◆ **DIRECTIONS FOR THIS TASK**
Exactly reproduce each line of the listing that follows.

======== DATA RECORDS ========

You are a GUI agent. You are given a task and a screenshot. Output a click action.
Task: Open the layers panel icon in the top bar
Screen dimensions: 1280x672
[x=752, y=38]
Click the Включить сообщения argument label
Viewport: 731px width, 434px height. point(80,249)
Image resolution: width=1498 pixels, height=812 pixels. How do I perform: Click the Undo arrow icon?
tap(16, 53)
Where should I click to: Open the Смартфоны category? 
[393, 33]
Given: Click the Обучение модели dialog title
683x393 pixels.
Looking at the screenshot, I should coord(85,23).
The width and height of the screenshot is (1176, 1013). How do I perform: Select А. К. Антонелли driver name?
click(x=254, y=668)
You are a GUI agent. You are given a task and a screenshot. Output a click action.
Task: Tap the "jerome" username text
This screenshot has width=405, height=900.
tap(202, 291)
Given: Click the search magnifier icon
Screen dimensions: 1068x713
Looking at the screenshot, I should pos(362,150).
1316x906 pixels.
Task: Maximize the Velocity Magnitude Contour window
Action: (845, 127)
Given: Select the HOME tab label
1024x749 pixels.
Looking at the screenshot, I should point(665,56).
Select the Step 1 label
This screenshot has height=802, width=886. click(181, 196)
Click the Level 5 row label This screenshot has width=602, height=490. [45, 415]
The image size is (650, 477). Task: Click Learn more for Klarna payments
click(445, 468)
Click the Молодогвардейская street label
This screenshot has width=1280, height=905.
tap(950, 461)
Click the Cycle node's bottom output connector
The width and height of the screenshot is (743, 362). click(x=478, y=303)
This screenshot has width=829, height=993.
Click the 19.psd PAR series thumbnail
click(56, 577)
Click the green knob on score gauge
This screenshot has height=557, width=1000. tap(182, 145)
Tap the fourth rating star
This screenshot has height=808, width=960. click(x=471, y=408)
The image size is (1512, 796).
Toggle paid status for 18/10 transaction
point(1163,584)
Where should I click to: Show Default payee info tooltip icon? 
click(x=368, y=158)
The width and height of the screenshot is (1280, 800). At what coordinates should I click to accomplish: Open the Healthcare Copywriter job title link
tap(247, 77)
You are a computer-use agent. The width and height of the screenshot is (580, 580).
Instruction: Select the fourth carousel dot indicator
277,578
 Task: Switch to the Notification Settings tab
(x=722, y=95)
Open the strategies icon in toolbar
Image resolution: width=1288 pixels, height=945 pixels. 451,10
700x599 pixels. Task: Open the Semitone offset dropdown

========

◆ **OUTPUT OF THE TASK**
You are a GUI agent. You are given a task and a screenshot. Output a click action.
Task: Open the layers panel icon in the top bar
Screen dimensions: 1280x672
[x=752, y=38]
Click the Включить сообщения argument label
Viewport: 731px width, 434px height. point(80,249)
Image resolution: width=1498 pixels, height=812 pixels. How do I perform: Click the Undo arrow icon?
tap(16, 53)
Where should I click to: Open the Смартфоны category? 
[393, 33]
Given: Click the Обучение модели dialog title
683x393 pixels.
Looking at the screenshot, I should coord(85,23).
The width and height of the screenshot is (1176, 1013). How do I perform: Select А. К. Антонелли driver name?
click(x=254, y=668)
You are a GUI agent. You are given a task and a screenshot. Output a click action.
Task: Tap the "jerome" username text
This screenshot has width=405, height=900.
tap(202, 291)
Given: Click the search magnifier icon
Screen dimensions: 1068x713
Looking at the screenshot, I should pos(362,150).
1316x906 pixels.
Task: Maximize the Velocity Magnitude Contour window
Action: (845, 127)
Given: Select the HOME tab label
1024x749 pixels.
Looking at the screenshot, I should point(665,56).
Select the Step 1 label
This screenshot has height=802, width=886. click(181, 196)
Click the Level 5 row label This screenshot has width=602, height=490. [45, 415]
The image size is (650, 477). Task: Click Learn more for Klarna payments
click(445, 468)
Click the Молодогвардейская street label
This screenshot has width=1280, height=905.
tap(950, 461)
Click the Cycle node's bottom output connector
The width and height of the screenshot is (743, 362). click(x=478, y=303)
This screenshot has width=829, height=993.
Click the 19.psd PAR series thumbnail
click(56, 577)
Click the green knob on score gauge
This screenshot has height=557, width=1000. tap(182, 145)
Tap the fourth rating star
This screenshot has height=808, width=960. click(x=471, y=408)
The image size is (1512, 796).
Toggle paid status for 18/10 transaction
point(1163,584)
Where should I click to: Show Default payee info tooltip icon? 
click(x=368, y=158)
The width and height of the screenshot is (1280, 800). At what coordinates should I click to accomplish: Open the Healthcare Copywriter job title link
tap(247, 77)
You are a computer-use agent. The width and height of the screenshot is (580, 580).
Instruction: Select the fourth carousel dot indicator
277,578
 Task: Switch to the Notification Settings tab
(x=722, y=95)
Open the strategies icon in toolbar
Image resolution: width=1288 pixels, height=945 pixels. 451,10
700x599 pixels. Task: Open the Semitone offset dropdown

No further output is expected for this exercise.